Nur die Entkriminalisierung von Cannabis, dessen medizinischen Einsatz für jeden, für den es indiziert erscheint, in natürlicher, homöopathischer Form genauso wie als synthetisches Arzneimittel kann der ärztlichen Berufsethik und das Grundrecht der Bevölkerung auf medizinische Versorgung entsprechen.

Gerhard Müller, Ratchaburi, Thailand
Betr.: Scharpings Flugaffäre
Sind solche Politiker und Experten überhaupt noch für einen Staat tragbar? Ein Verteidigungsminister begibt sich ins Vergnügen, während seine Soldaten sich in Gefahr begeben. Um jede Minute seines Vergnügens auskosten, belastet er den schon so maroden Verteidigungshaushalt. Und ein Kanzler der das auch noch richtig findet. Denken etwa solche Politiker, das steht ihnen zu, und kürzen zum Ausgleich den Arbeitslosen und Sozialhilfeempfängern ihre Leistungen?

Luciano Ortelli, Schweiz
Betr.: Müntefering kritisiert Abweichler in der SPD
Ich finde das Verhalten der SPD- und Grünen-Abweichler unbegreiflich und unangebracht. Nachdem feststand, dass die Unionsparteien für den Mazedonien-Einsatz der Bundeswehr stimmen würden, war es ja sinnlos, gegen die Regierung zu stimmen. Wenn man schon zusammen regieren will, sollte man in derartigen Situationen persönliche Ansichten den parteipolitischen Ueberlegungen unterordnen. Es wäre doch töricht gewesen, wegen einer solchen Frage eine Regierungskrise heraufzubeschwören.

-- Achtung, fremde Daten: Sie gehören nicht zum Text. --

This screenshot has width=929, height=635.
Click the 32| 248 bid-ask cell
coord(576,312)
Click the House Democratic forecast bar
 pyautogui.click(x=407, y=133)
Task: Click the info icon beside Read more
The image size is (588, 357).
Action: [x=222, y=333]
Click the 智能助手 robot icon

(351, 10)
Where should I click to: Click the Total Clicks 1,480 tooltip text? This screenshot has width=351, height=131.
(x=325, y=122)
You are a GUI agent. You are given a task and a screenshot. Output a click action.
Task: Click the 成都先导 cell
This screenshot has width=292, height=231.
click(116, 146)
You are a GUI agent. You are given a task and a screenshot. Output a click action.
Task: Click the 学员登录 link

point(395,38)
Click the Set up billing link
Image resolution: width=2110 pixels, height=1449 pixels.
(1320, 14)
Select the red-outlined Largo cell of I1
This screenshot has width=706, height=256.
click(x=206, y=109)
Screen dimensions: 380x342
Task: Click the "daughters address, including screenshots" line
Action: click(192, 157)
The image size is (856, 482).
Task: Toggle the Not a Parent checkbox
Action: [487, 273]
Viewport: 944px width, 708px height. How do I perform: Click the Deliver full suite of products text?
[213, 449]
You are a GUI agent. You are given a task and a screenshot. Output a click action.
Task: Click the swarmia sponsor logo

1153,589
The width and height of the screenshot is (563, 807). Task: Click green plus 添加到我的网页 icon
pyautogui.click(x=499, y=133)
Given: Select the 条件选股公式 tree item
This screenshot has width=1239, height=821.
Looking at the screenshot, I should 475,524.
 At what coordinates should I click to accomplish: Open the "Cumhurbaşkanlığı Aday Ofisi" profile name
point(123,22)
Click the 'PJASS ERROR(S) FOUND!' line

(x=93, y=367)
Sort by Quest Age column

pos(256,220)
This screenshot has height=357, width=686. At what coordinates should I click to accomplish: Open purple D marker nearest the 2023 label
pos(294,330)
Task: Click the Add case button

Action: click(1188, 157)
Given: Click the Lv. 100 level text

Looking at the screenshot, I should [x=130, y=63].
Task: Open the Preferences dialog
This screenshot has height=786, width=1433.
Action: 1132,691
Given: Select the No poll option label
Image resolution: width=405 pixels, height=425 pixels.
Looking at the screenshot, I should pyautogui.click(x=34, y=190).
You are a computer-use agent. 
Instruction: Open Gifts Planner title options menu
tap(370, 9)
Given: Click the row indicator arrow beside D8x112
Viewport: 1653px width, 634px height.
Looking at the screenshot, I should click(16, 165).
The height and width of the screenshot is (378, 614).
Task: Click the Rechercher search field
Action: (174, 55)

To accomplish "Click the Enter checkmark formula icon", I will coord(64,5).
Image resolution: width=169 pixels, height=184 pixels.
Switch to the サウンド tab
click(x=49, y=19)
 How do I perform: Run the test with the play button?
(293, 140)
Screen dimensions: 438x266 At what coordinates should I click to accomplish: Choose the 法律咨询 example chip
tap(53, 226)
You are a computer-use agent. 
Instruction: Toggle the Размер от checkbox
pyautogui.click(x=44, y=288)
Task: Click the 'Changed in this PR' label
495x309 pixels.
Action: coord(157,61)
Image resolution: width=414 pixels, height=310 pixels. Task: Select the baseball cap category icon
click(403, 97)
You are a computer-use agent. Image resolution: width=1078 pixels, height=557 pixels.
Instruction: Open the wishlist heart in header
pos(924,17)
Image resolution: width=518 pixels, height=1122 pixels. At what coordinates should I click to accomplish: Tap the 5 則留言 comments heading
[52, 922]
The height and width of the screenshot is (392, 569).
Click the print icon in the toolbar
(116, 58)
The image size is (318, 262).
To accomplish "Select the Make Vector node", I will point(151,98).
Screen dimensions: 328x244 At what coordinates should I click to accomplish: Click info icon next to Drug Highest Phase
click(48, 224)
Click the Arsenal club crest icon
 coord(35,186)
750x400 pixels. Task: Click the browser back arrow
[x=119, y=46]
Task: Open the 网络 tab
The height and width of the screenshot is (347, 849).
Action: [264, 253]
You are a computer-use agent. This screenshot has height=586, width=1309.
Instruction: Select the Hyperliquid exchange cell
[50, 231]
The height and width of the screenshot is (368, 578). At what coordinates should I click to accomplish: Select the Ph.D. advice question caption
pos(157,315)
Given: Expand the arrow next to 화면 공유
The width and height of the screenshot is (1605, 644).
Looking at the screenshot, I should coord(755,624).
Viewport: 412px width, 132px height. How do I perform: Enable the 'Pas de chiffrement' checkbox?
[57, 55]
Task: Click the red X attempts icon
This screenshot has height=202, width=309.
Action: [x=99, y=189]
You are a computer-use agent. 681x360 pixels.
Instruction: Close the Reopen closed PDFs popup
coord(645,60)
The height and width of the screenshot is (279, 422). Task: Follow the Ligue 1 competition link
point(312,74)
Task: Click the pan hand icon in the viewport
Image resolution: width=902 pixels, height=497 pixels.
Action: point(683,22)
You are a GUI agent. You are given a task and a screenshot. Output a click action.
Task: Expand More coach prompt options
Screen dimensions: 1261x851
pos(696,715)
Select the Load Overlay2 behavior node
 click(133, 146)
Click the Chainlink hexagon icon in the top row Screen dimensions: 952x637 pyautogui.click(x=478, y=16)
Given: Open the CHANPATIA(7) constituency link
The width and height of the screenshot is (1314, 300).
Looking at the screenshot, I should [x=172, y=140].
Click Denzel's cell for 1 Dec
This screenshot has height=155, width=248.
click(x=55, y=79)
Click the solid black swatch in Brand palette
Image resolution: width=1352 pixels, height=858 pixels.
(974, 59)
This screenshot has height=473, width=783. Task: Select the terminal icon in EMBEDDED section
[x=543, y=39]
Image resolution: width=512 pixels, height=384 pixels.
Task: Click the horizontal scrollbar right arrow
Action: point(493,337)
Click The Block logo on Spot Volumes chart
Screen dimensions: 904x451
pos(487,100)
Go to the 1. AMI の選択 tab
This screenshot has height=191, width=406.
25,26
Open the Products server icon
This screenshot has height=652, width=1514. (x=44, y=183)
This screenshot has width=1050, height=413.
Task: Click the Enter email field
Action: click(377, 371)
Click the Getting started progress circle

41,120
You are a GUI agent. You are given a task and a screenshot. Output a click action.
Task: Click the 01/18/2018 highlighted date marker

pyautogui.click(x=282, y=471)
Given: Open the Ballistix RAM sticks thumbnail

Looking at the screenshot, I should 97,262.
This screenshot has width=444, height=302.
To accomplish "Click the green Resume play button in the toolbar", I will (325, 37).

Robert Steiner, Alkoven, Österreich
Betr.: Müntefering will Abweichler in der SPD bestrafen
Die Drohung von Herrn Müntefering, Sanktionen gegen SPD-Abgeordnete zu verhängen, die sich im Bundestag gegen den Mazedonieneinsatz der Bundeswehr ausgesprochen haben, ist ein Skandal. Kennt Herr Müntefering nicht den Artikel 38 des deutschen Grundgesetzes: «Sie (die Abgeordneten) sind Vertreter des ganzen Volkes, an Aufträge und Weisungen nicht gebunden und nur ihrem Gewissen unterworfen»?

Sven Knuth
Betr.: Müntefering will Abweichler in der SPD bestrafen
Die Androhung von Konsequenzen, wenn der Abgeordnete abstimmt wie es ihm sein Gewissen vorschreibt, ist ein Akt gegen die Demokratie. Soll das eine Mehrparteiendiktatur werden? Der Abgeordnete hat nur so abzustimmen wie es ihm sein Gewissen vorschreibt. Und er hat sein Verhalten nur gegenüber sich selbst und seinen Wählern zu vertreten. In der Praxis ist die parlamentarische Demokratie schon viel zu sehr ausgehöhlt, aber das überschreitet nun alle Grenzen. Die Parteien sollen an der politischen Willensbildung mitarbeiten, nicht sie beherrschen.

Herr Münteferings Verhalten in dieser Sache ist völlig inakzeptabel. Das sind Methoden des dritten Reiches und der DDR, die ich überwunden geglaubt hatte. Ich werde deshalb aus der SPD austreten und danach den bedrohten Abgeordneten meine Hilfe anbieten.

Ich bin durchaus für den Mazedonieneinsatz. Aber es geht nicht an, Drohungen gegenüber den Abgeordneten auszusprechen, nur weil diese anderer Meinung sind. Es scheint, Herr Müntefering bräuchte Nachhilfe in Demokratie.